History tells a story of a prisoner who escaped from the jail when sent for water at the well. This well was located just north on the sidewalk going west from the sidewalk to the alley in the court house lawn. By the well was also a coal house for fuel for the court house and jail. The jail was on Ninth avenue due north of the court house and was also the sheriff’s home. The first school house was recently torn down on the old Central grounds. The primary grades were taught in the Alexander Milling company office.
The yard on which the Jarvis-Thompson lumber yard now is was then a lumber yard and has continued such.
I helped cut wheat on land east of Andrews and north of Ninth avenue. A Mr. Thompson owned the land. He was the original owner, and built the present Courier building. We also cut three crops of flax on Southwestern campus which was owned by Dr. Davis, a doctor with Cherokee blood in his veins.

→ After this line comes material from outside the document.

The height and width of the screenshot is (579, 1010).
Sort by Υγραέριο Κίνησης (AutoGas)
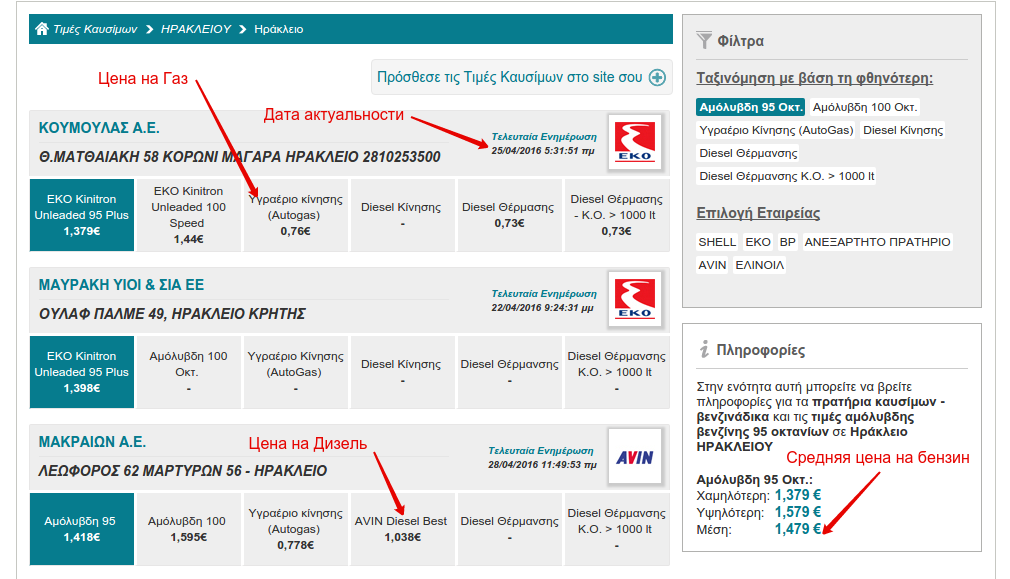(x=776, y=130)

Just north of the fair grounds was Captain Lowery’s corn field and hog pound. The Consolidated Mills (dam) was built of log and a dirt, stone and brush dam was later replaced by the present one (concrete). Fish in trying to get down stream would get stranded in brush and the boy who got up earliest would be sure of a mess of fish if he arrived soon enough.
Year by year the old town has changed but the change has been so gradual that it has not been so pronounced.
                                                   Signed “George G. Gentry.”

RKW obtained the Gentry letter when doing research. MAW

I am not about to correct it as it is priceless, in my opinion.
However, I did notice several things.
Wallace’s and Wallace’s grocery. Believe he meant Wallis Bros.
Jim Fakay’s saloon. Believe he meant Jim Fahey.
Joe Sea Kisky’s saloon. Believe he meant Jo Likowski.